Published January 28, 2015

Washington Gov. Jay Inslee has pushed an ambitious cap-and-trade program requiring the state’s largest industries to pay for every ton of CO2 they release. The proposal is meant, in part, to meet Washington State’s projected $2 billion budget gap for the next two-year period. The plan could raise nearly $1 billion in the first year after it is enacted.

The revenue would pay for transportation projects, education-funding requirements imposed by the state Supreme Court, and energy assistance to low-income families and industries to offset the higher energy costs the carbon tax would impose.

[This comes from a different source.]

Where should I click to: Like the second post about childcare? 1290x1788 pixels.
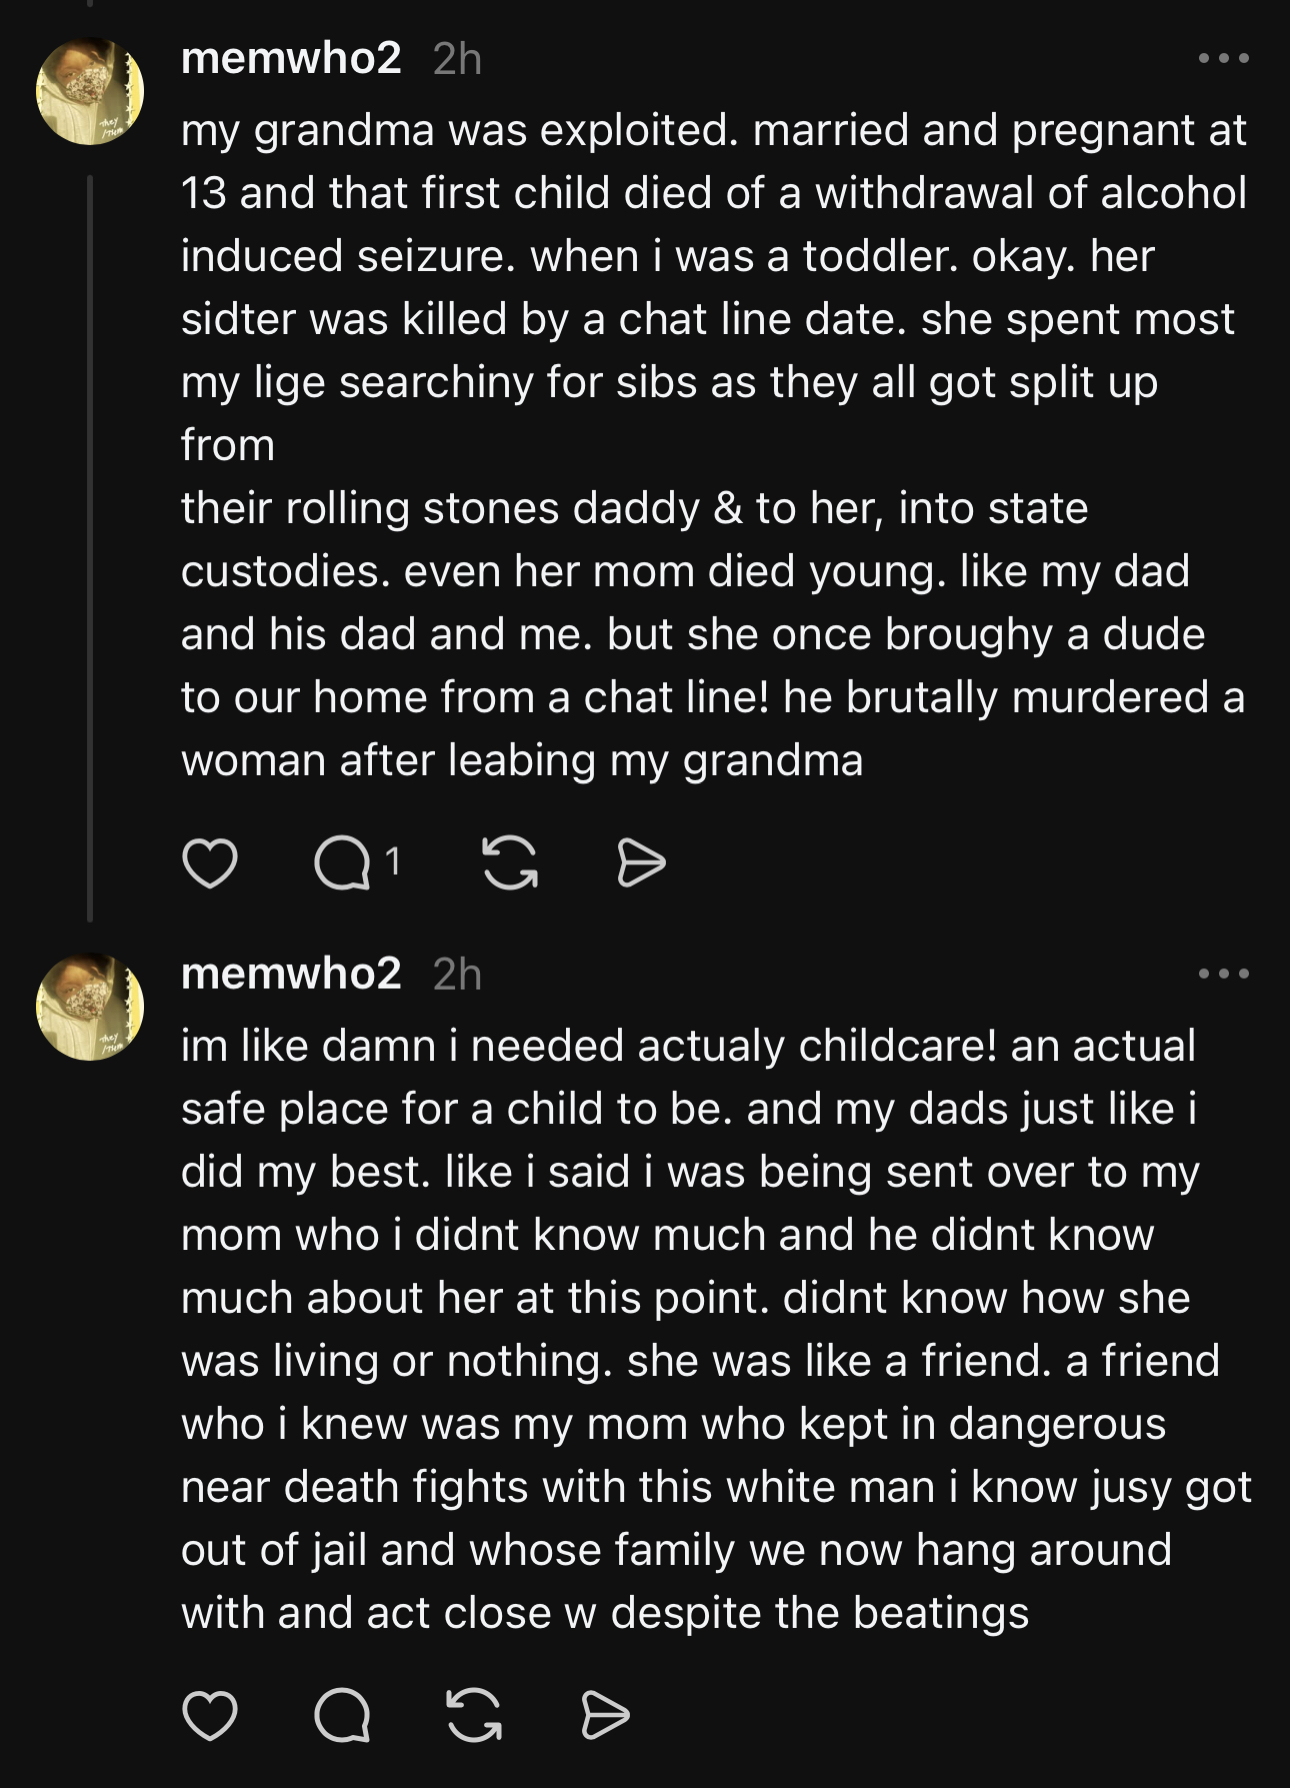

His proposal would also help Washington meet a 2008 state mandate to significantly reduce greenhouse gas emissions to fight global warming.

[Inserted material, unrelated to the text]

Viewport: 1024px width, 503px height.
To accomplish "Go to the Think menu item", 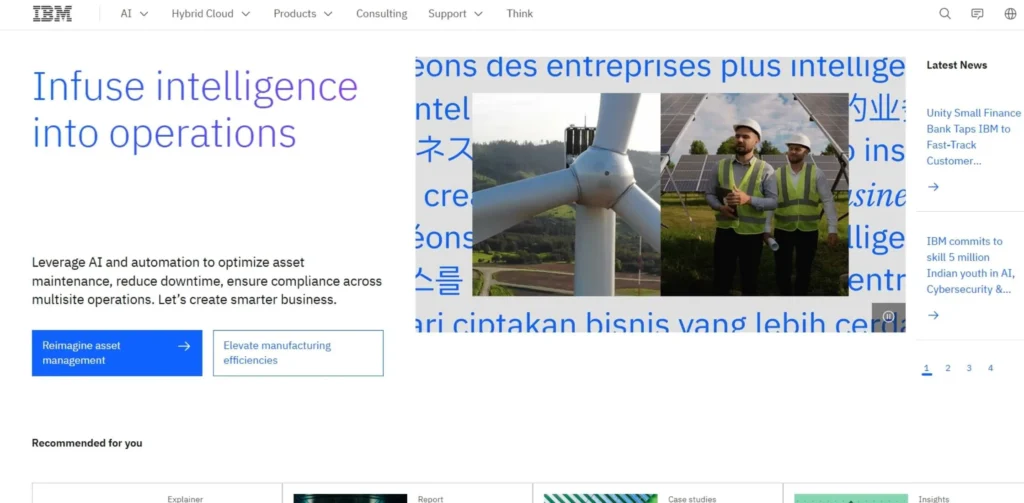I will [x=520, y=14].
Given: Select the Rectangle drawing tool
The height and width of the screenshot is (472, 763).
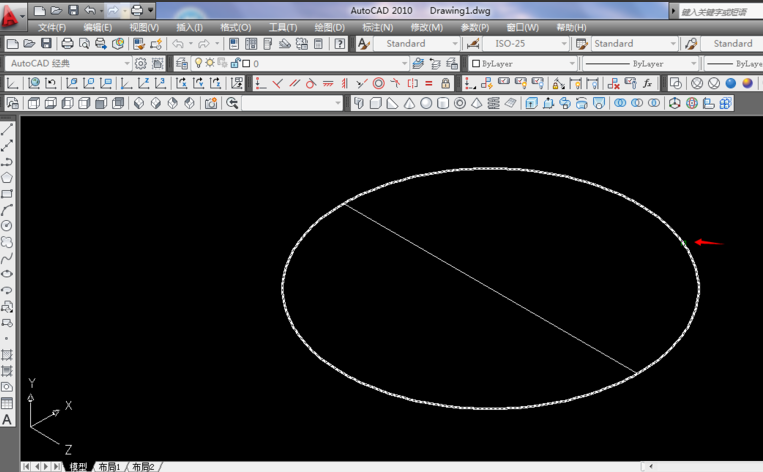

Observers predict fierce resistance in the state Senate, where Republicans have control. Rep. Ed Orcutt (R-Kalama), the ranking Republican on the House Transportation Committee, stated in a press release, “It is difficult to comment on a proposal as lacking in details and verifiable facts as the governor’s. For example, he says his tax on polluters will raise nearly $5 billion over the next 12 years. How did he arrive at that figure? If his past statements as a candidate and governor on budget- and tax-related issues are any guide, I suspect it will not stand up to scrutiny.”

Environment Protection or Revenue

Daniel Simmons, vice president for policy at the Institute for Energy Research, says the plan to plug a budget gap with cap-and-trade or carbon tax revenue shows the point of these schemes is revenue generation, not environmental concerns.

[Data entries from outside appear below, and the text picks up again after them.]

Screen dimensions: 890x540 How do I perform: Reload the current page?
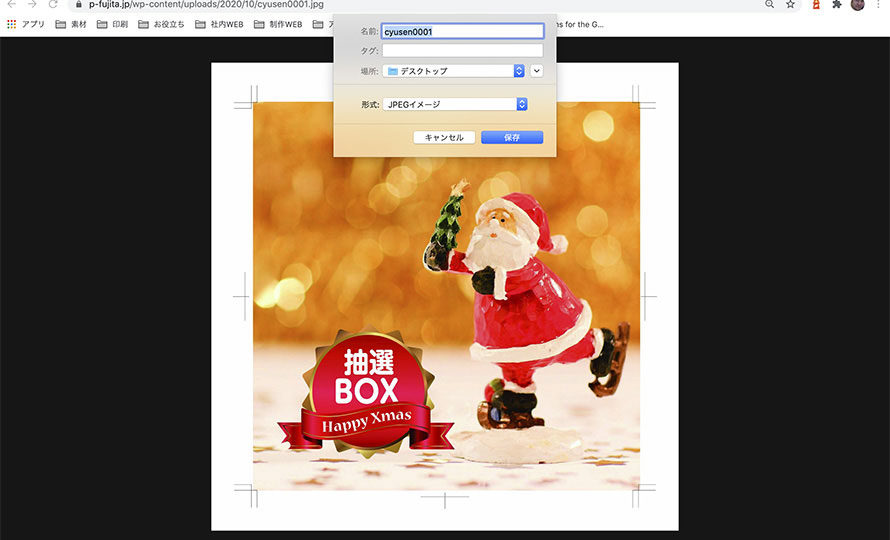click(x=53, y=4)
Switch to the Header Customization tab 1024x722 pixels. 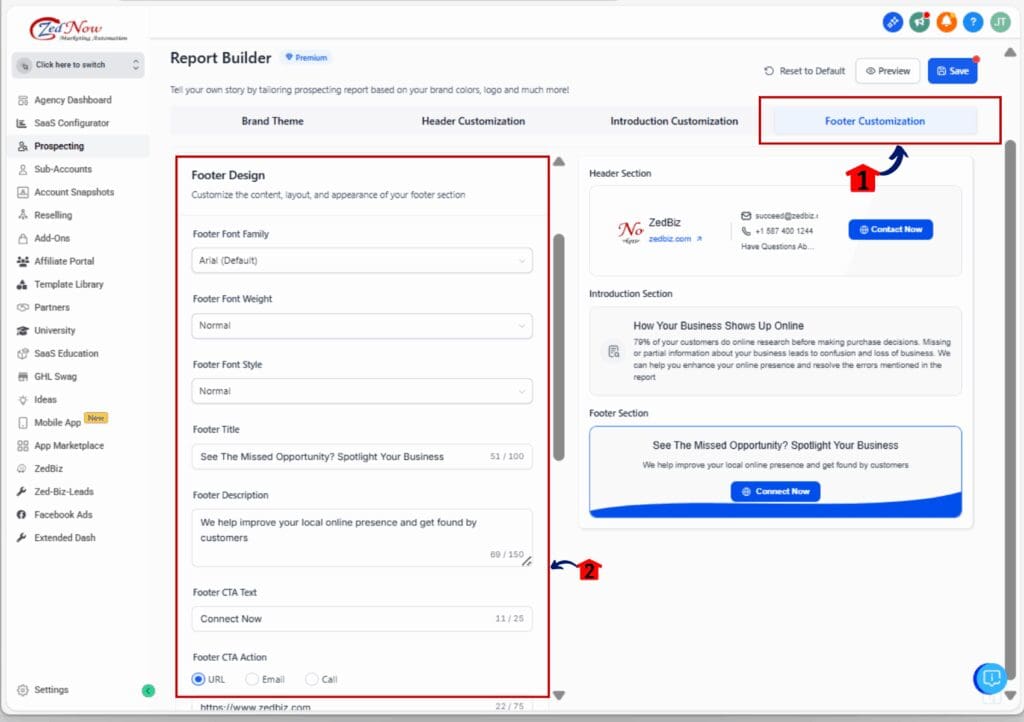click(x=472, y=121)
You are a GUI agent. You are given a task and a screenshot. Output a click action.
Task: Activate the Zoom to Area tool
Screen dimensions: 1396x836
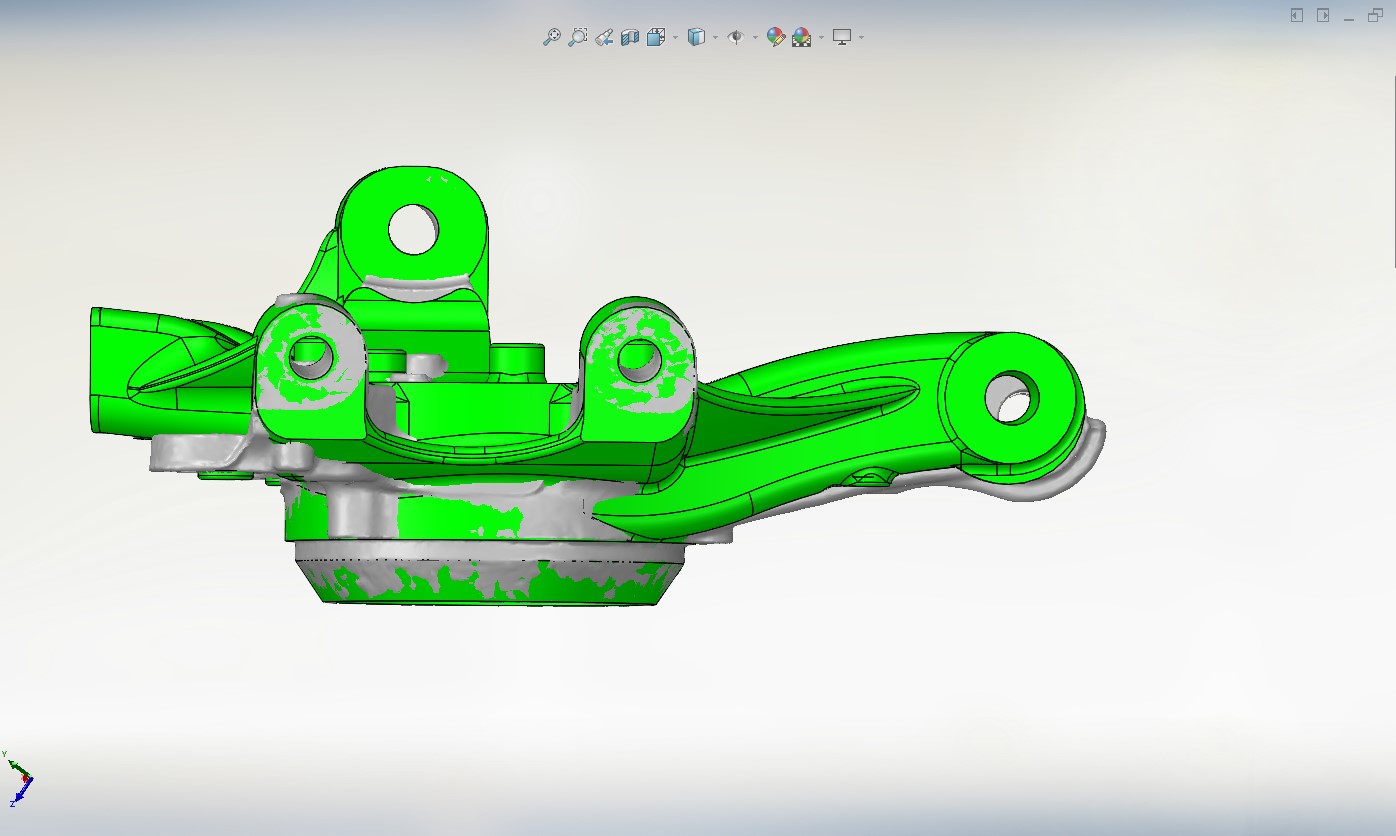point(577,37)
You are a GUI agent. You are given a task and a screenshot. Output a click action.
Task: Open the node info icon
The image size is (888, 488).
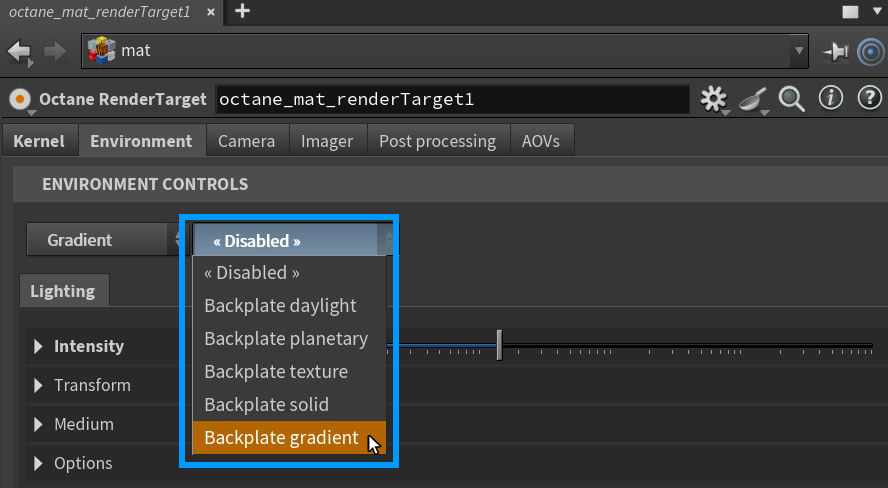click(831, 98)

“People who are promoting a carbon tax are doing so because it is a new tax; it is new revenue for the government,” Simmons said.

Increased taxes will generate additional revenue but no environmental benefit. Both cap-and-trade and a carbon tax increase energy prices, hurting regular Washingtonians and especially the poor. In exchange for that pain, the temperature “savings” would be less than miniscule, Simmons notes.

“If Washington State completely ceased emitting carbon dioxide today, the temperature ‘savings’ by 2100 would be 0.0023 °C. And cap-and-trade or a carbon tax would not eliminate carbon dioxide emissions or achieve anything even close. That’s why this isn’t about the environment; it’s about raising taxes,” Simmons said.

It’s About the Environment

Todd Myers, director of the Center for the Environment at the Washington Policy Center, notes cap-and-trade is the same system Europe used to cut carbon emissions. Now Inslee is trying to copy a plan introduced in California three years ago, Myers says. “If he’s successful, the state will tax gas companies and they will pay $12 per ton of carbon to get a permit,” he said.

“In Europe, cap-and-trade has caused volatility in gas prices. So if it passes, cap-and-trade will cause gas prices to go up.

“Washington already has one of the highest gas taxes in the country, and this will be applied on top. Inslee is doing this to combat ‘global warming.’ He’s a true believer, and he has already said in a radio interview last year that fighting global warming is akin to fighting the Nazis during World War II. Indeed, the environmental community has called him the greenest governor in the country,” Myers added.

Myron Ebell, director of the Center for Energy and Environment at the Competitive Enterprise Institute agrees Inslee is a true believer in catastrophic global warming.

“He wants to establish cap-and-trade, and he wants the recognition for establishing it in his state, and if he could, he would like Washington State’s economy to resemble what Jerry Brown has done in California. However, there is very little chance that could happen in Washington since they do not have a state income tax and there already exists a quite strong business community,” explains Ebell.

“In Washington State, though, [cap and trade] won’t have the same effect as [in] the rest of the country because much of the state’s electricity is delivered from hydroelectric. Any cap-and-trade plan would have to target transportation, electricity, and heating and cooling of homes,” Ebell explained.